------ Exercise materials ------

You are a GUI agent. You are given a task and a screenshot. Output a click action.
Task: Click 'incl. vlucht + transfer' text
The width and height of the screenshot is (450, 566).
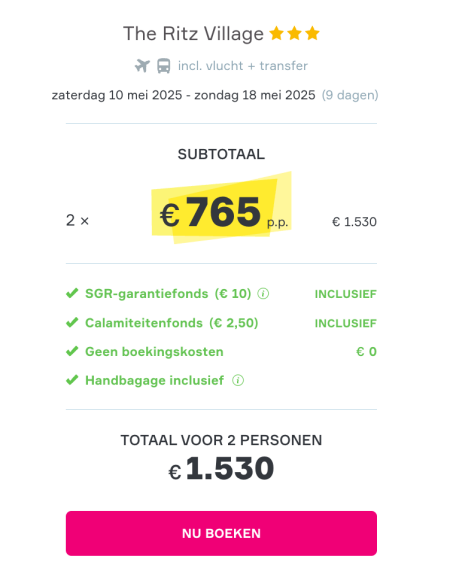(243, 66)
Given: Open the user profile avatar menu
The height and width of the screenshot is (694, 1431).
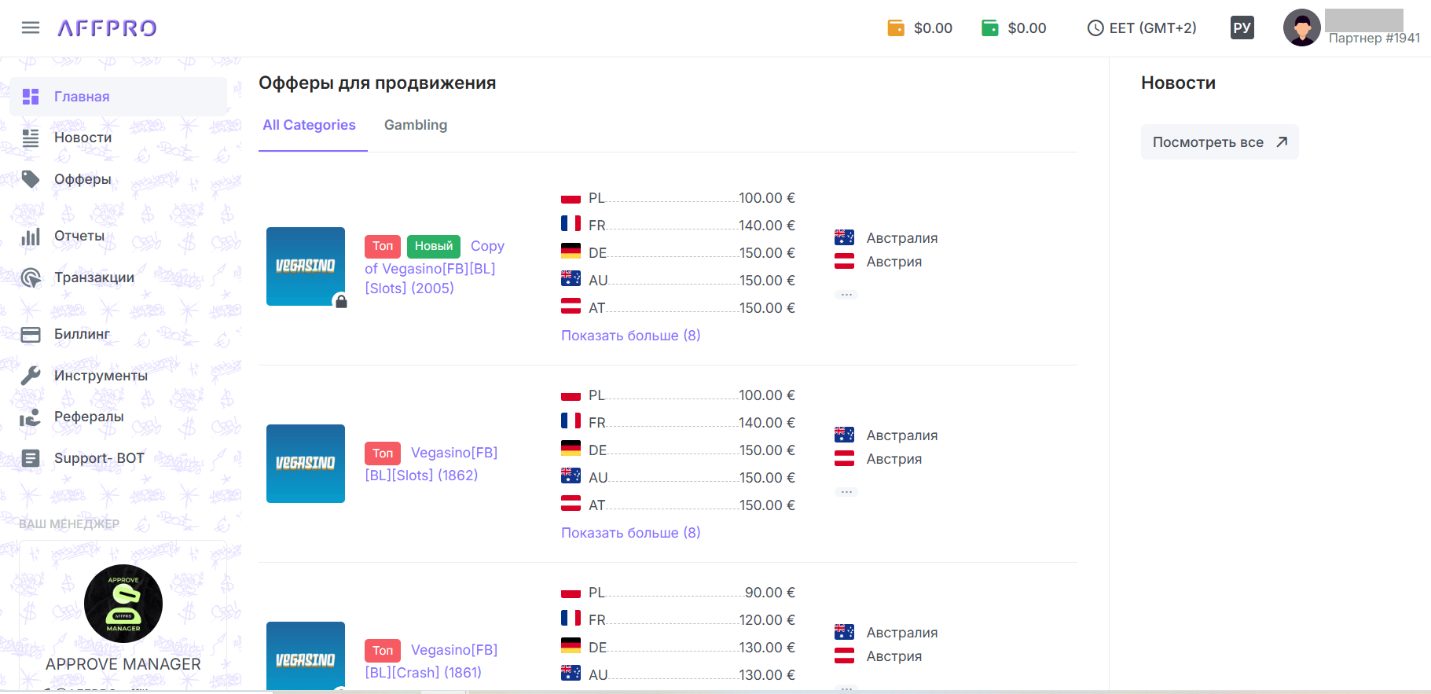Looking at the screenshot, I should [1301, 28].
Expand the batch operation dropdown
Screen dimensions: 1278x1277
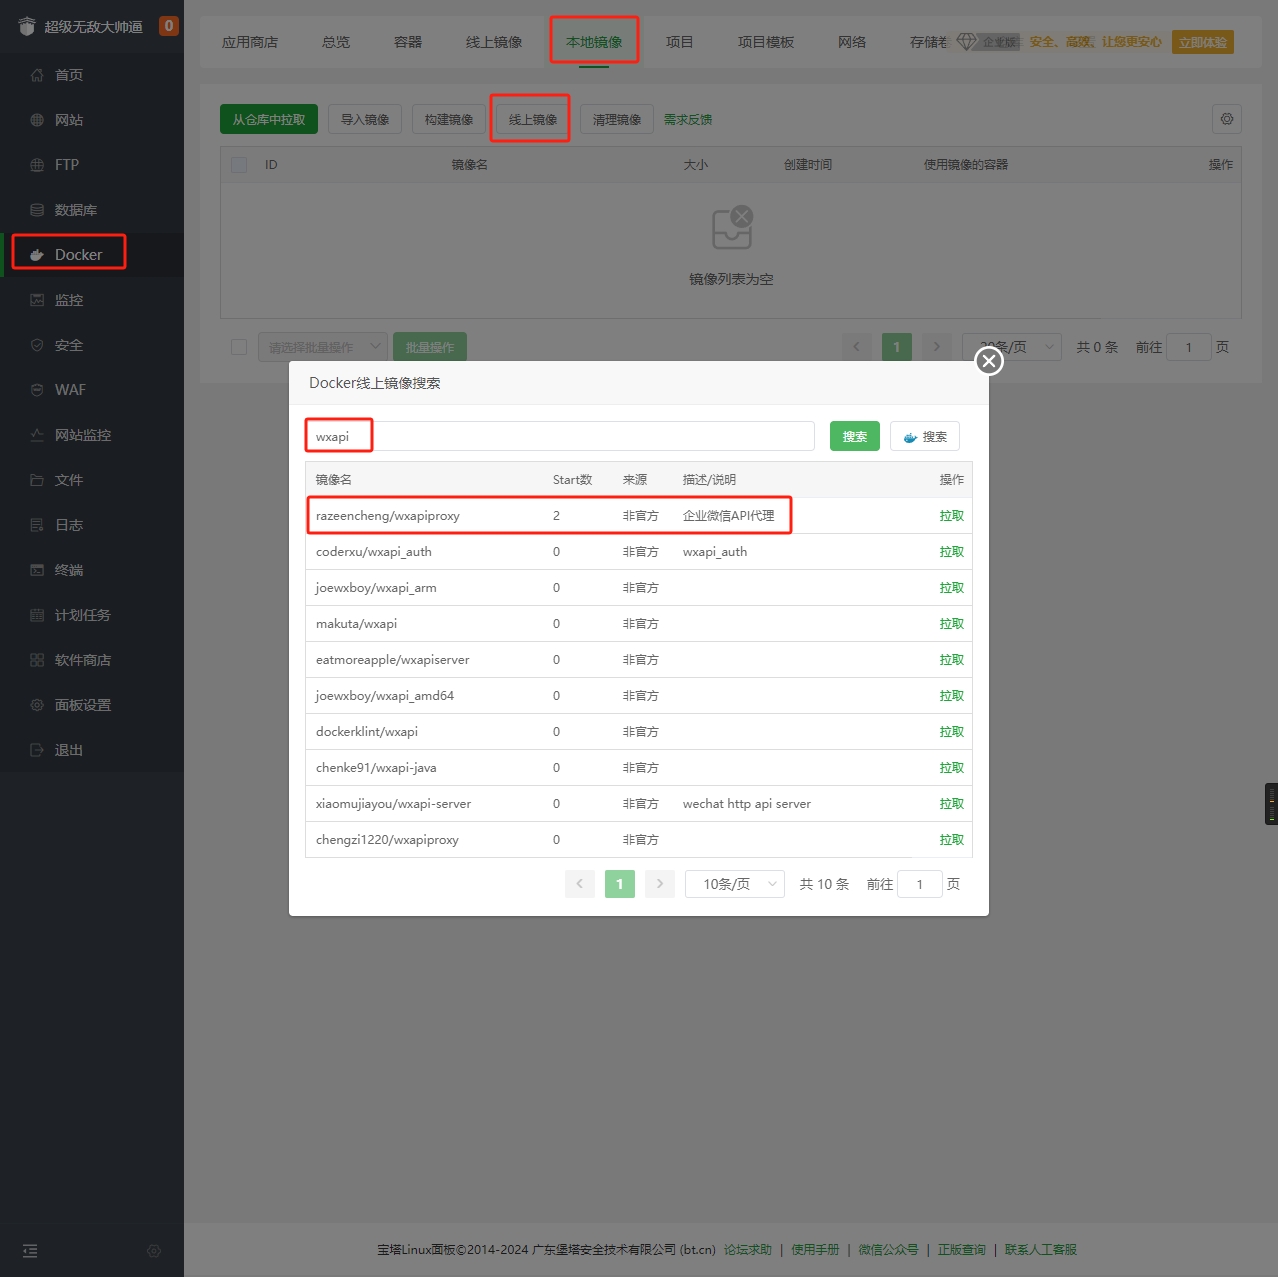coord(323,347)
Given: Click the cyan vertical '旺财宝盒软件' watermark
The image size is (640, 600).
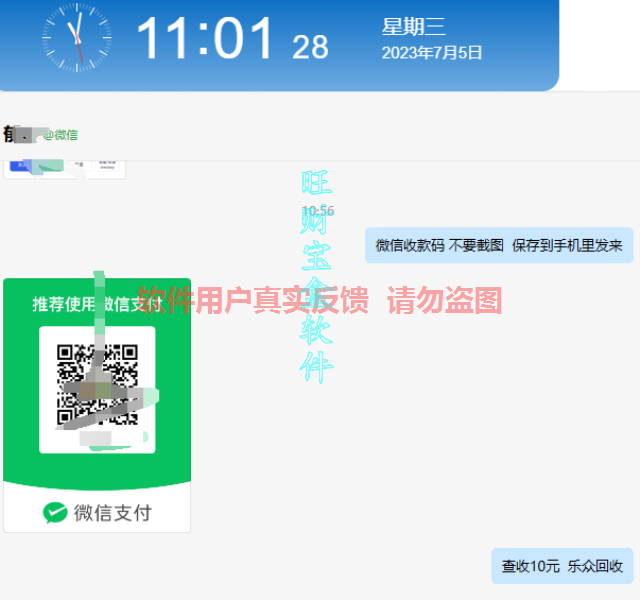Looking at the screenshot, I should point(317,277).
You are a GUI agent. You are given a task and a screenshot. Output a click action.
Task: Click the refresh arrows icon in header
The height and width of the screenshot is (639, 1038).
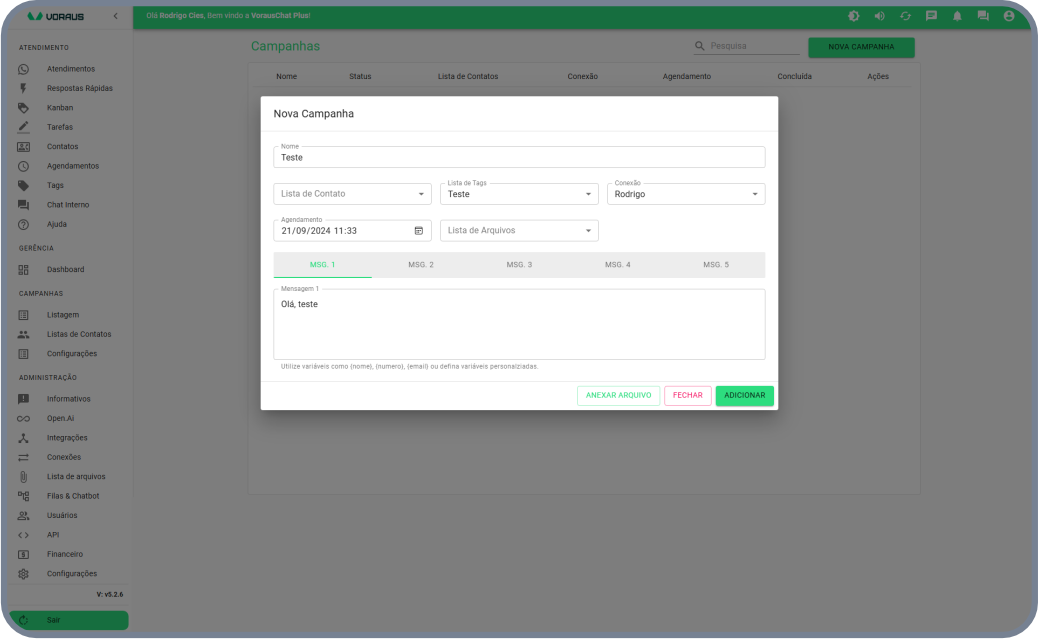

------

### Problem details:
Only the lines from the one containing "The image size is (640, 600)." through the end of the records are wanted, set down exactly and without their pictures.

### Task solution:
The image size is (640, 600).
Looking at the screenshot, I should point(317,277).
You are a GUI agent. You are given a task and a screenshot. Output a click action.
Task: Click the refresh arrows icon in header
The height and width of the screenshot is (639, 1038).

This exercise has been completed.